**Exercise directions:**
Repeat the lines below word for word, but leave out the pictures.
--- START Provided records ---
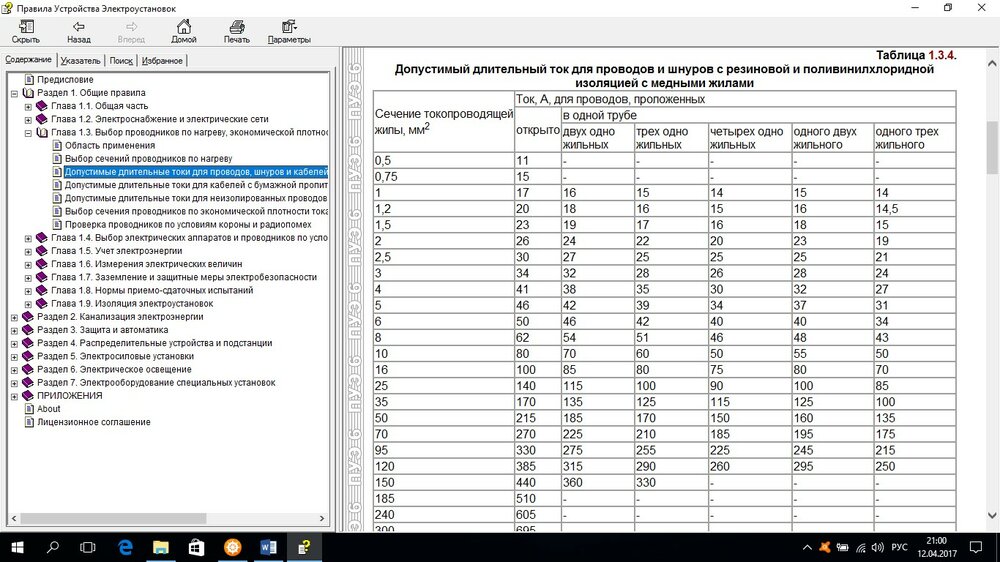Expand Глава 1.4 tree node
Image resolution: width=1000 pixels, height=562 pixels.
point(27,238)
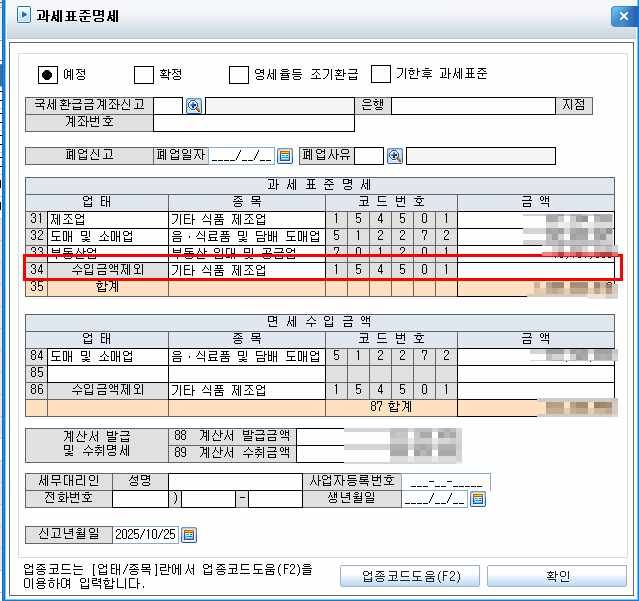
Task: Open lookup for 폐업사유 code
Action: (394, 156)
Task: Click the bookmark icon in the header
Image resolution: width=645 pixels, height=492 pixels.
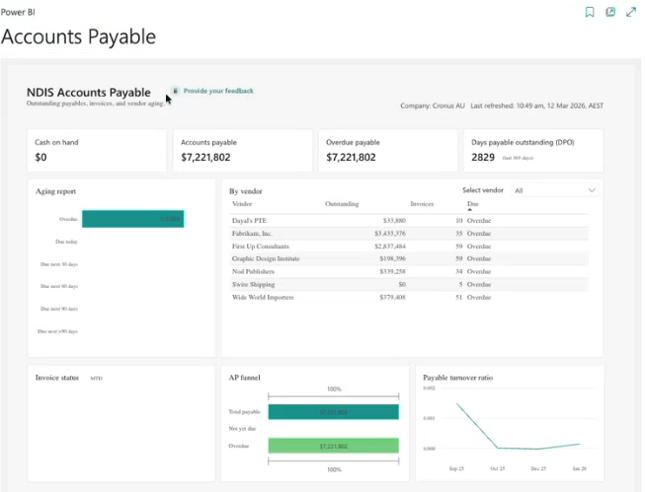Action: click(x=590, y=12)
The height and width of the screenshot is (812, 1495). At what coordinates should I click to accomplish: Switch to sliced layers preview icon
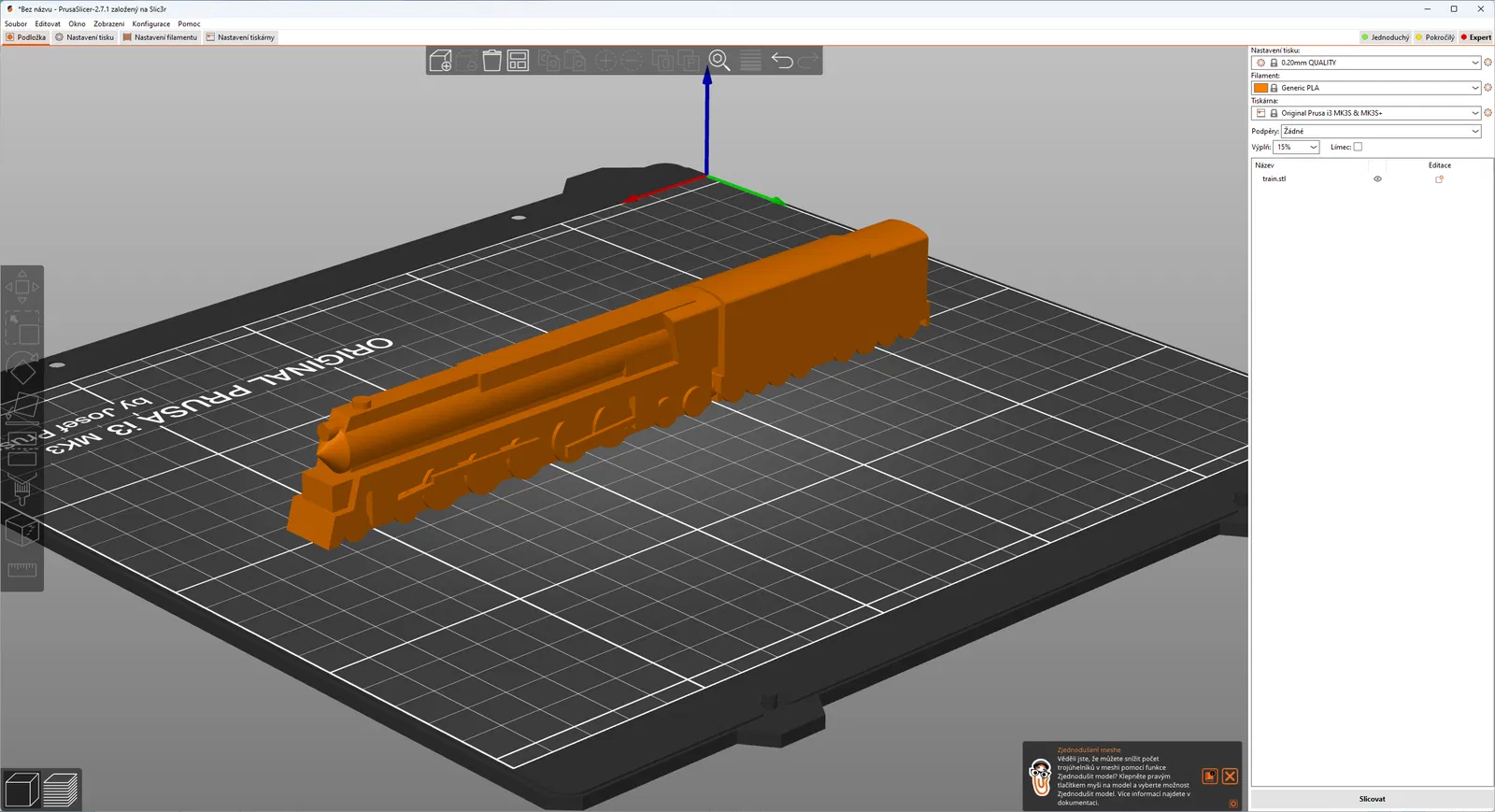click(61, 790)
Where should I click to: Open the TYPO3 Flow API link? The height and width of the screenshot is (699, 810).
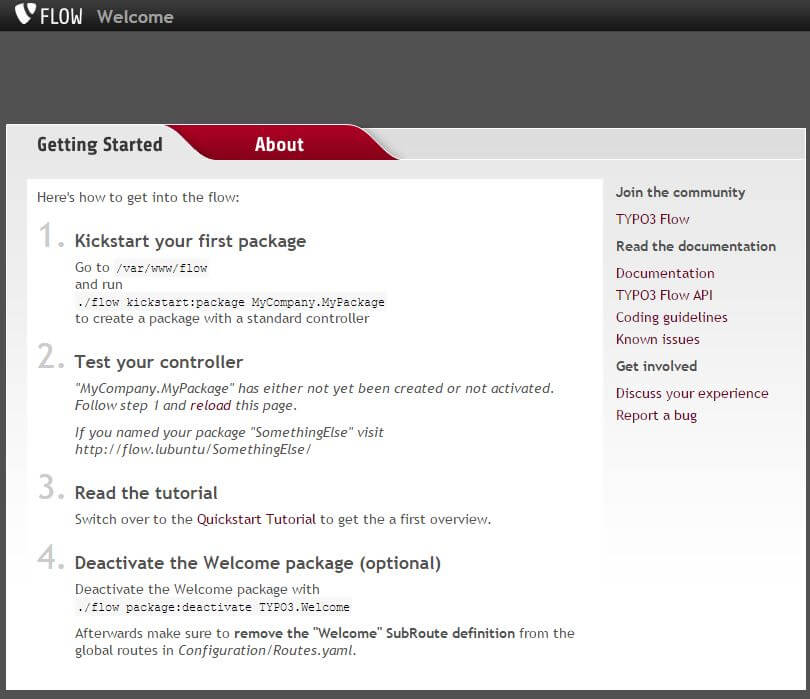click(664, 295)
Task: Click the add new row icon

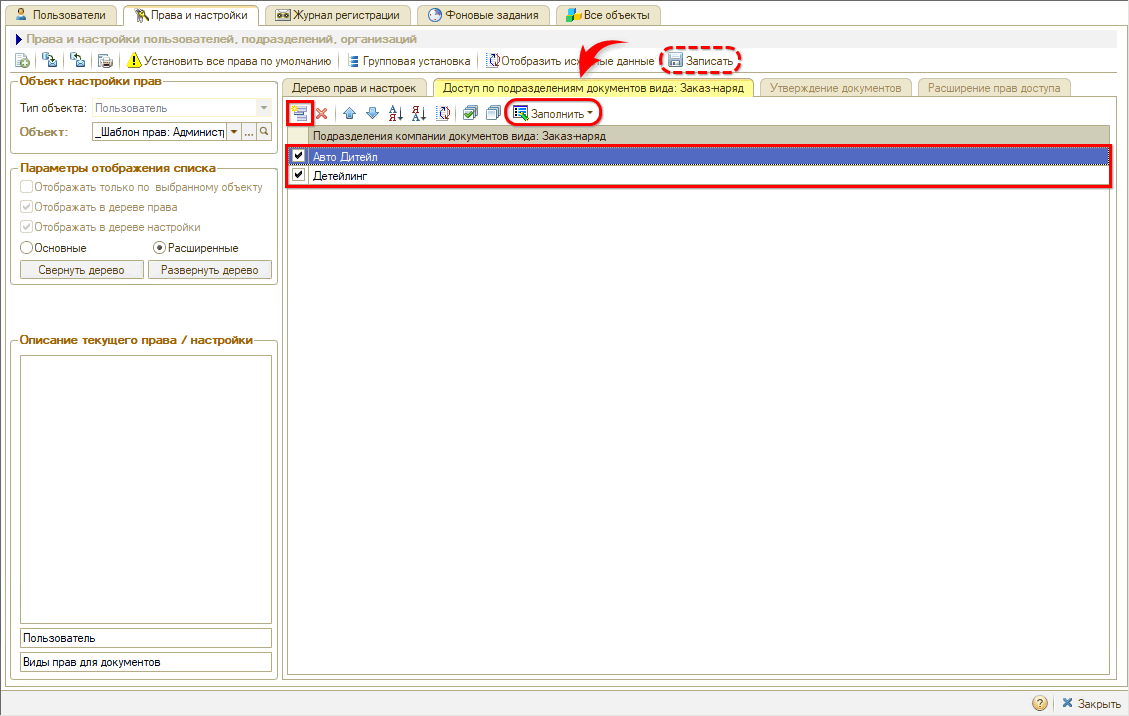Action: 299,113
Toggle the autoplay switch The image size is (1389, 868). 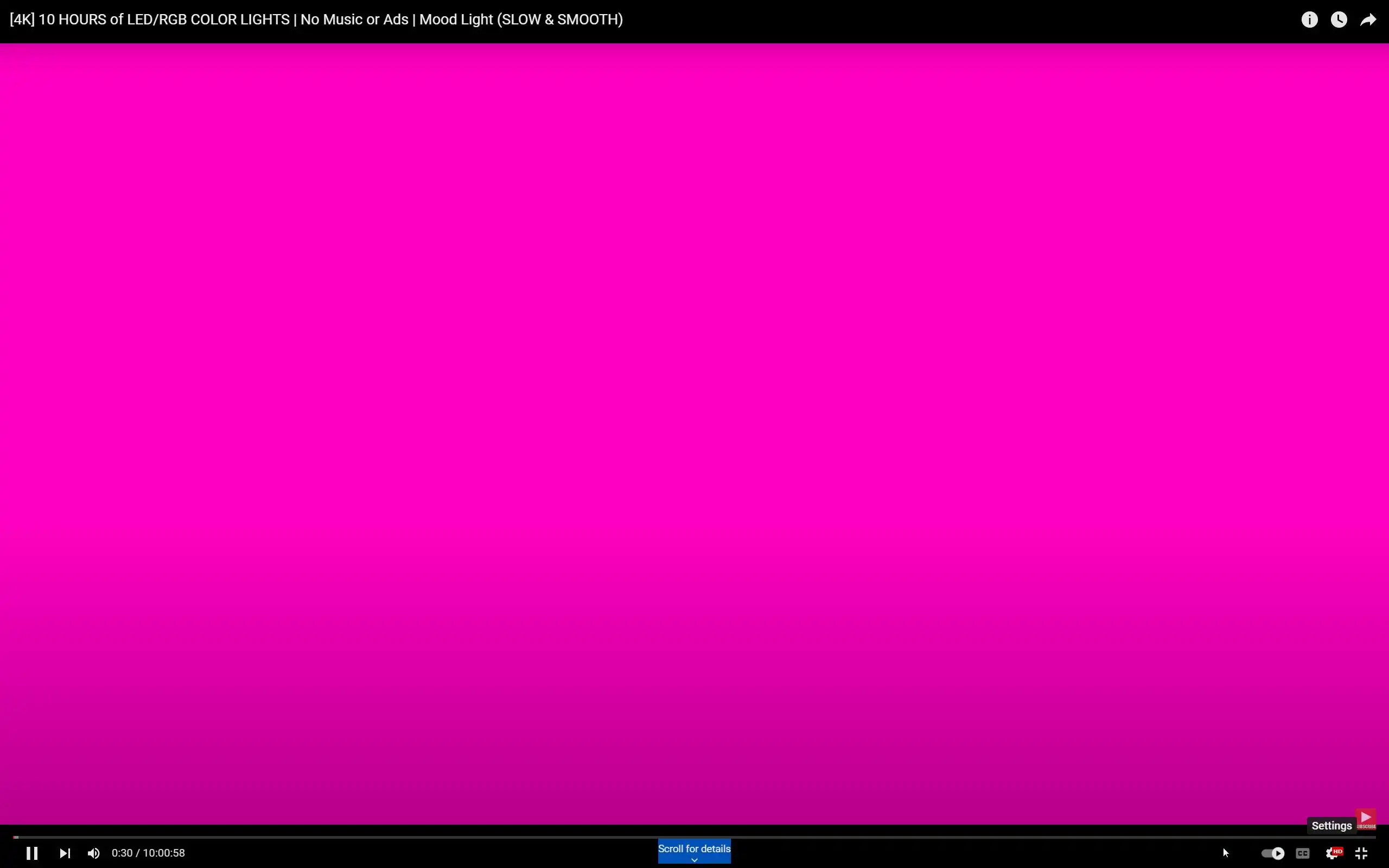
--- END Provided records ---
**Result of this task:**
Expand Глава 1.4 tree node
Image resolution: width=1000 pixels, height=562 pixels.
point(27,238)
Task: Open lookup for 폐업사유 code
Action: (394, 156)
Task: Click the bookmark icon in the header
Image resolution: width=645 pixels, height=492 pixels.
Action: click(x=590, y=12)
The height and width of the screenshot is (812, 1495). At what coordinates should I click to accomplish: Switch to sliced layers preview icon
click(61, 790)
Where should I click to: Open the TYPO3 Flow API link? The height and width of the screenshot is (699, 810).
click(664, 295)
Task: Click the add new row icon

Action: 299,113
Toggle the autoplay switch The image size is (1389, 868). 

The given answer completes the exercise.